Adam Davies telephoned us from Nalchik airport. All the team have arrived in Kabardino Balkaria safe and sound, with their baggage and equipment intact, and furthermore, they have liased as arranged with Grigoriy Panchenko and his colleagues who have been doing advance research in the region for the last two weeks.
Excitingly it appears that Panchenko and his compadres have already secured some faecal samples, as well as some bone fragments supposedly from a skull which may be of an almasty. Back here at Mission Control in North Devon I cannot comment further on these potentially exciting finds because I have no idea what their provenance is, and the telephone call with Adam didn't last long enough to find out.
They are leaving Nalchik now, and heading for Tyrnyauz in the mountains which will provide a base for operations for the next few days. All that we can do at this stage is to speculate, but the Foreign and Commenwealth Office [FCO] website has warned Britons against travelling to the area. Richard and the boys decided to ignore that warning, believing - after long talks with Grigoriy - that the risks were being over-stated. However, it makes sense for them to put as much distance between them and Nalchik, where a major terrorist attack took place in 2005.
According to the FCO, "In July 2007 fighters linked to the rebel cells in Chechnya and elsewhere in the North Caucasus issued generic statements warning tourists not to visit Kabardino-Balkaria, listing casinos, hotels and bars as legitimate targets for terrorist-style activity". In October 2007, 59 suspects were put on trial for the 2005 atrocities. The main revolutionary group in Kabardino Balkaria appears to be a militant Islamic organisation called Yarmuk Jamaat who were responsible for the assasination of Anatoly Kyarov, the head of the Russia's Kabardino-Balkaria republic's UBOP (Unit for Fighting Organized Crime). He was assassinated on January 12, 2008 in Nalchik.
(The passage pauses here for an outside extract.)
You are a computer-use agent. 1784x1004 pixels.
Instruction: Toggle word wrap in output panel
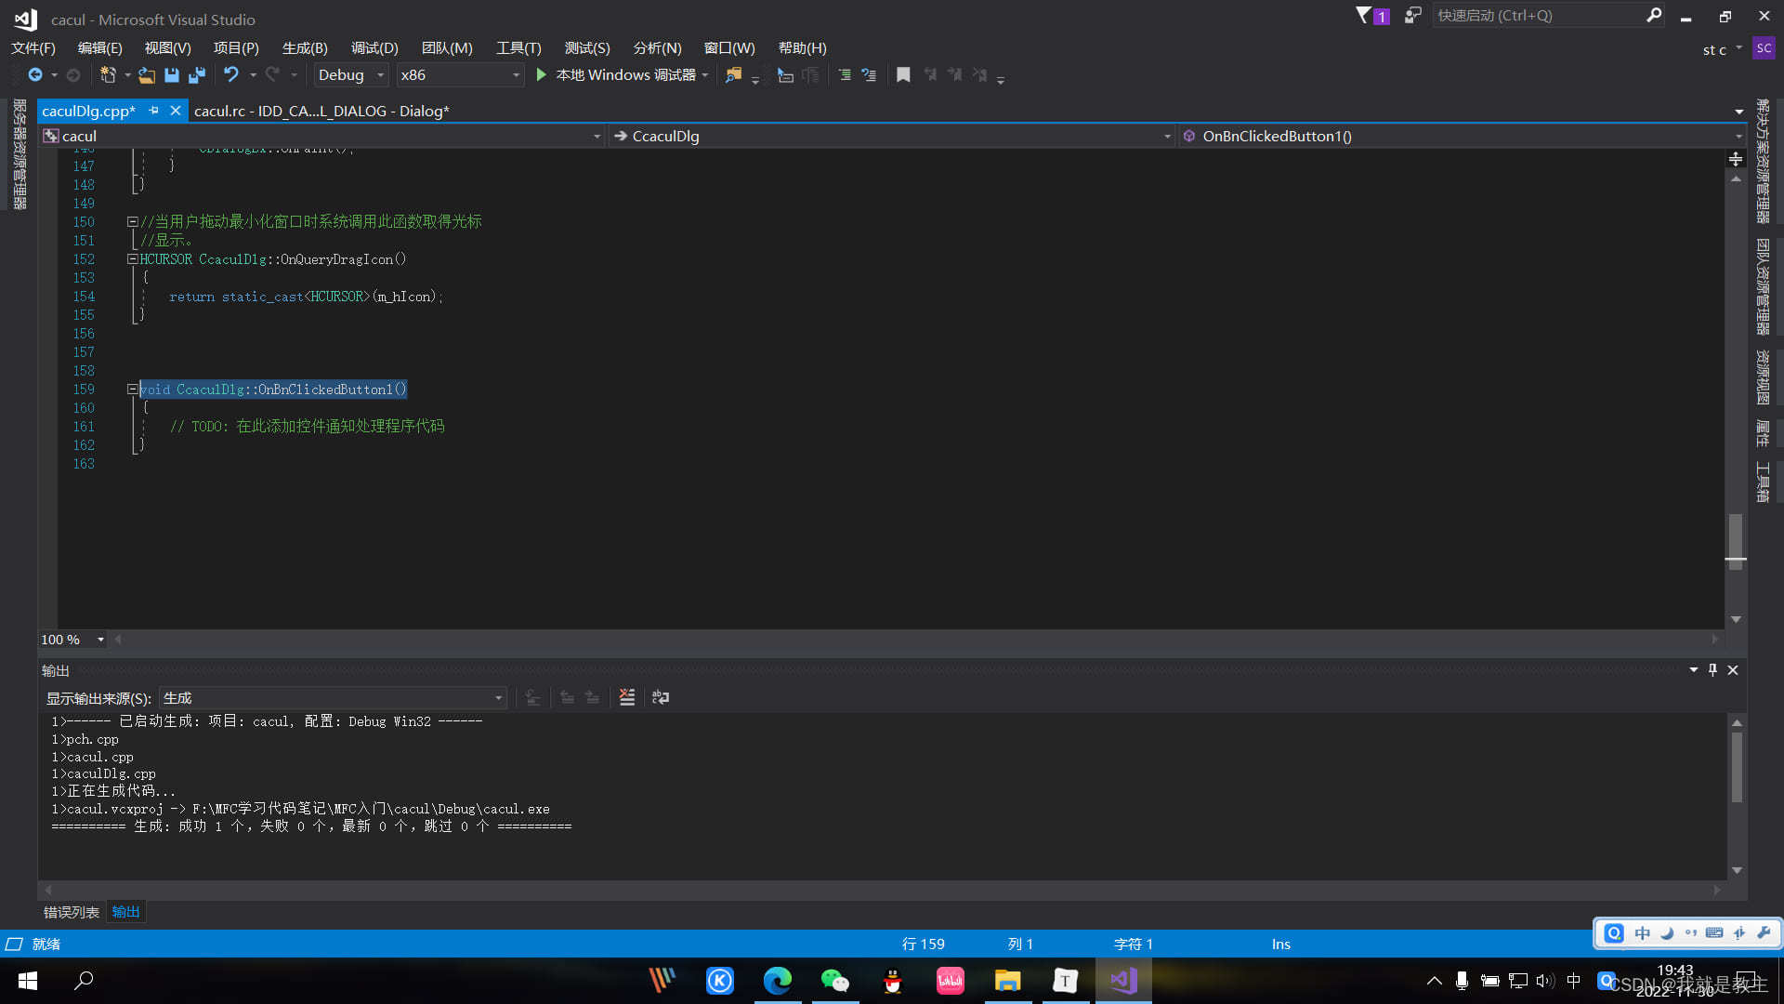point(661,697)
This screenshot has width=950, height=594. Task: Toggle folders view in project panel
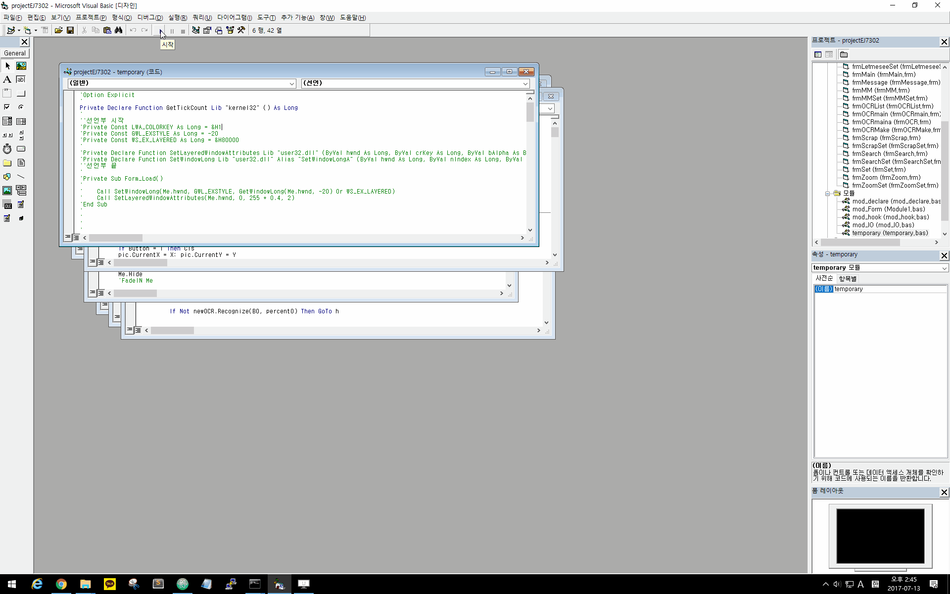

Panchenko and his colleagues have been working out of Tyrnyauz for 14 years now and have their own network of supporters, so the team will be safe when they get there.
We will be happier when we hear that the team have arrived safely, although we believe, after having talked at length with Grigoriy Panchenko, that there is no real need to worry, and every likelihood that the CFZ expedition will be able to carry out their search for evidence for the almasty - the enigmatic wildman of the Caucasus mountains - unhindered.